賞与は多額になることがあるため、少しでも節税になればと考えられることがあると思います。
そこで今回は賞与を未払いとした場合の取り扱いについてお話したいと思います。
以下法人について記載しておりますが、個人のクリニックでも同様です。
従業員賞与の未払を損金とすることについて
従業員賞与の基本的な考え方
法人が従業員に支給する賞与(ボーナス)は、法人の業績や従業員の働きに対する評価の一環として非常に重要な役割を果たします。
賞与は基本給や手当と並んで、従業員のモチベーションを高めるための重要な手段です。しかし、法人にとって賞与の支払いは大きなコストでもあります。
そのため、賞与を未払いの状態で損金算入することは、法人の税務戦略上重要なポイントとなります。
賞与の定義
まず、賞与の定義について確認しておきましょう。
賞与とは、基本的には給与と同じく労働の対価として支給される金銭的な報酬ですが、通常は年に2回(夏と冬)支給されることが一般的です。
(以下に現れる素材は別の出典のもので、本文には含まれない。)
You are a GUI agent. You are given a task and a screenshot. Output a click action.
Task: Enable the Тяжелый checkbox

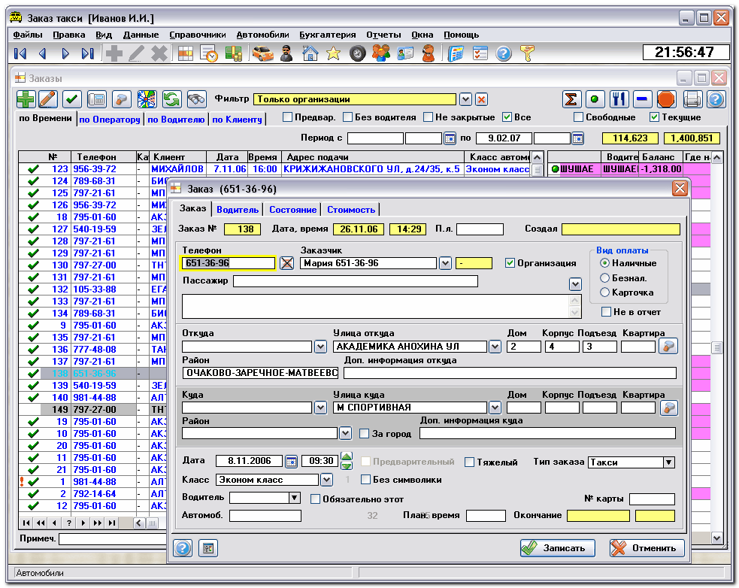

賞与の額は、法人の業績や個々の従業員のパフォーマンスに基づいて決定されることが多く、一律の基準はありません。
賞与の税務上の取扱い
賞与が支給されると、法人はその額を損金として算入することができます。
損金とは、法人の所得を計算する際に、収入から控除することができる費用のことを指します。
損金に算入できることで、法人の課税所得が減少し、結果として税負担が軽減されます。
未払い賞与の損金算入の要件
賞与が実際に支給されていない状態、すなわち未払いの状態であっても損金に算入することができる場合があります。
しかし、これにはいくつかの厳密な要件があります。
未払い賞与の要件
税務上、未払賞与を損金算入するためには以下の要件を満たす必要があります。
1.法人の決算期末までに支給額を従業員ごとに、かつ、すべての従業員に通知すること
(注1) 法人が支給日に在職する使用人のみに賞与を支給することとしている場合のその支給額の通知は、ここでいう「通知」には該当しません。
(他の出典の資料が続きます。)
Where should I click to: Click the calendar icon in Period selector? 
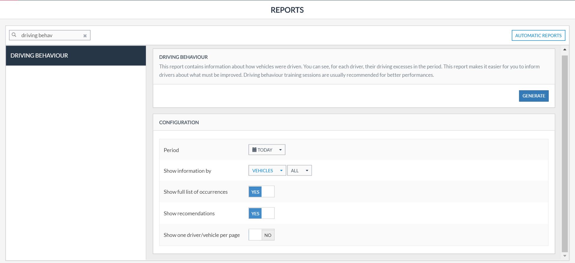pos(254,150)
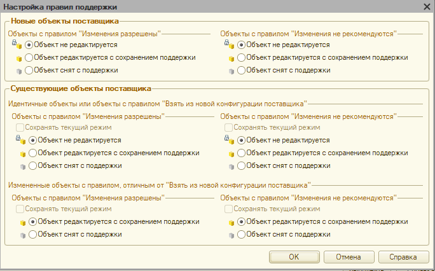Click the Отмена button
Screen dimensions: 435x271
[x=349, y=257]
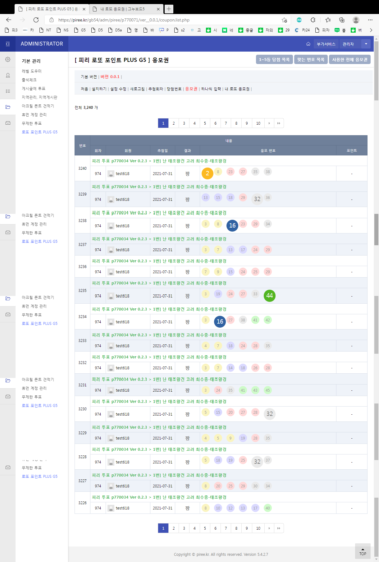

(注2) 法人が、その使用人に対する賞与の支給について、いわゆるパートタイマーまたは臨時雇い等の身分で雇用している者(雇用関係が継続的なものであって、他の使用人と同様に賞与の支給の対象としている者を除きます。)とその他の使用人を区分している場合には、その区分ごとに支給額の通知を行ったかどうかを判定することができます。
2.1で通知した金額を翌期が始まって1か月以内にすべての従業員に対して支払うこと
3.当期中に費用として経理処理すること
上記の要件を満たせば、夏、冬の賞与だけでなく、決算賞与も未払計上できます。
※ただし、賞与に伴い法人が負担する社会保険料については実際に賞与が支払われた月の末日の属する事業年度の損金の額に算入することとなりますので、翌期の損金となり、当期の損金にはできません。
要件を満たさなかった場合のリスク
要件を満たさずに未払賞与を損金算入しようとすると、後に税務調査で否認されるリスクがあります。
税務調査で否認された場合、その分の税額を追加で支払う必要が生じ、延滞税や加算税が発生する可能性もあります。
まとめ
未払賞与を損金にすることは、予想外の利益がでた時の節税対策として有効です。
しかし、適切な要件を満たさないと否認されるリスクもあります。
賞与を未払計上されたい場合は上記要件に該当するか今一度ご確認下さい。